After Cyrus the Great conquered Babylon, he claimed to have returned the gods from Assur, Susa, Akkad, Eshnunna, Zamban, Me-Turan, Der and the Zagros Mountains back to their original places, along with their people as per the Cyrus Cylinder.[89] Radner argues that the new temple on top of the old destroyed Ashur temple, called "Temple A" by the excavator Walter Andrae, may have been a new temple to Ashur built after the return of the statue of Ashur,[89] and the usage of old cuneiform texts to build the temple can be seen as an appreciation for the past.[90] Shaudig, on the other hand, believes that Temple A was built during the Neo-Babylonian times,[91] and disagrees with Radner that the pre-Parthian Temple A was built to honour the history of Assyria,[92] and the usage of the ancient texts as flooring implies a more mocking stance.[93]

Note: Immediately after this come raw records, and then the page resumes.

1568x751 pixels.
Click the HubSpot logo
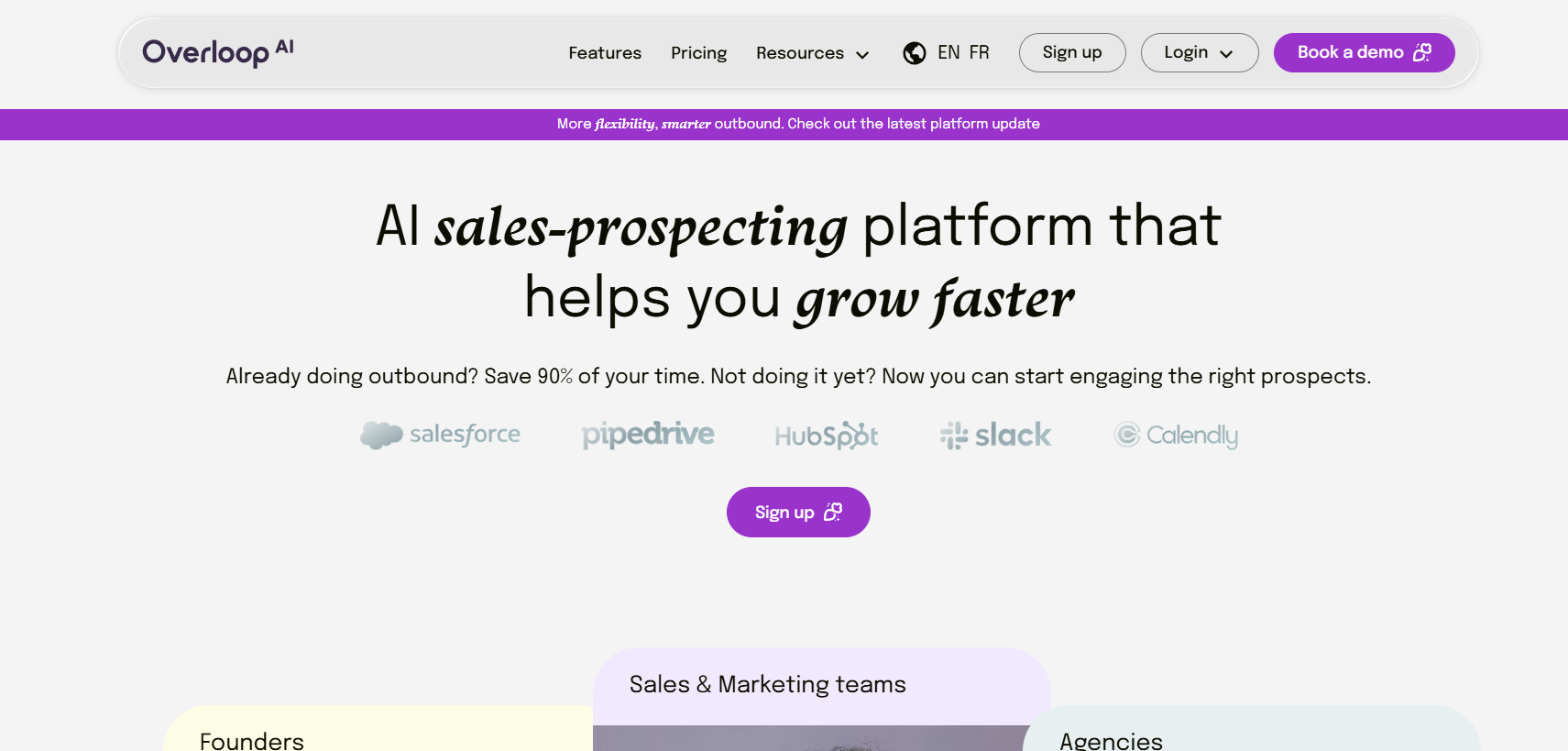826,436
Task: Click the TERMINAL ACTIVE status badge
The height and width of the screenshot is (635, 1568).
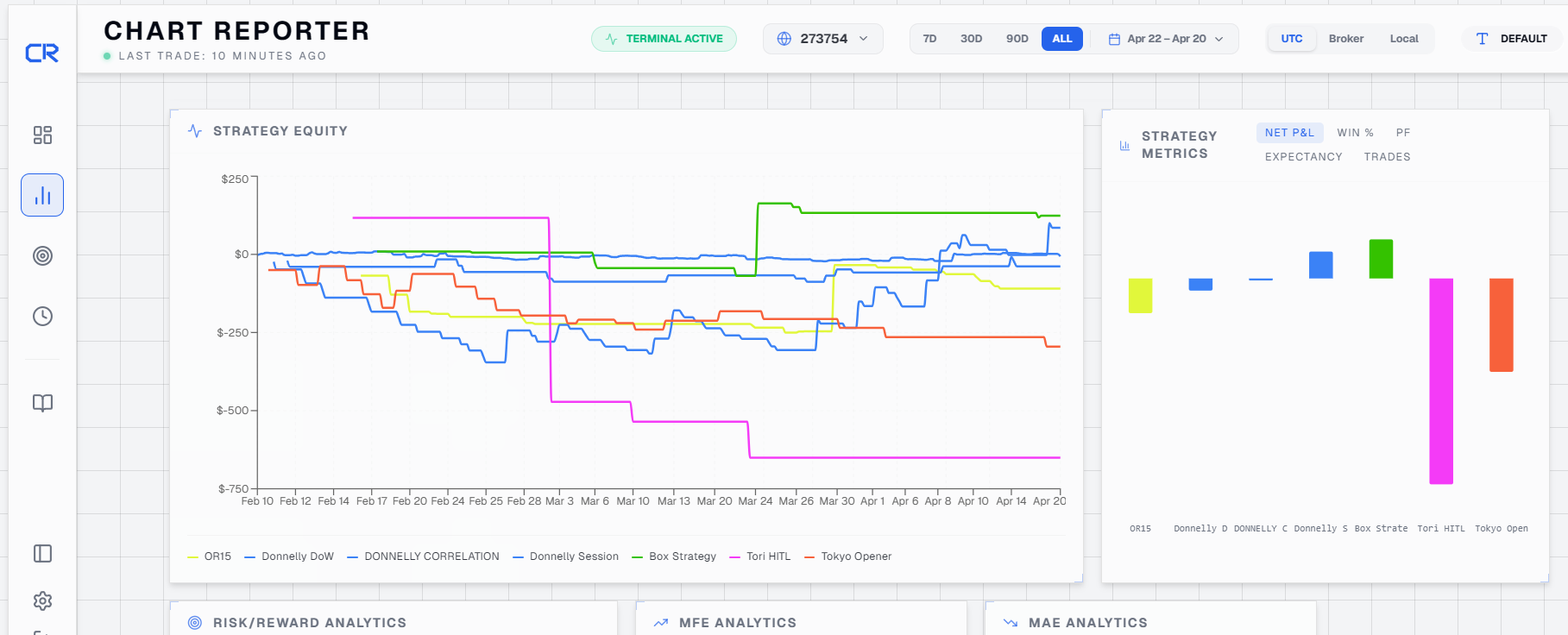Action: [x=664, y=39]
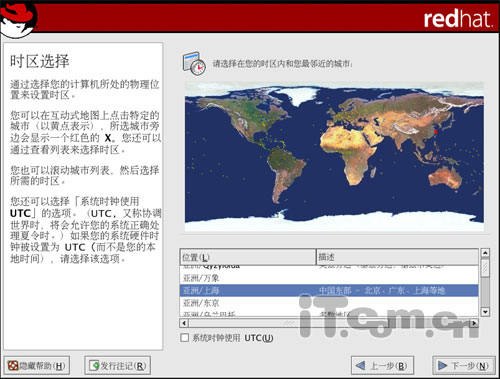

During the Seleucid period Ashur (rendered Assor) also appears as the theophoric component in Aramaic names.[94] One of the attested names was Ahhiy-Assor (lit. my brother is Ashur) may indicate that Ashur was now seen as more approachable.[95] In the Parthian period, a group of iwans were constructed over the ruins of the old Ashur temple. Worshippers scratched the names of the deities on the third iwan, and among the deities the gods Ashur and Šerua appeared the most often.[96] A Parthian era building was also erected on the ruins of Sennacherib's akītu house following a similar ground plan, indicating the survival of the cult.[97]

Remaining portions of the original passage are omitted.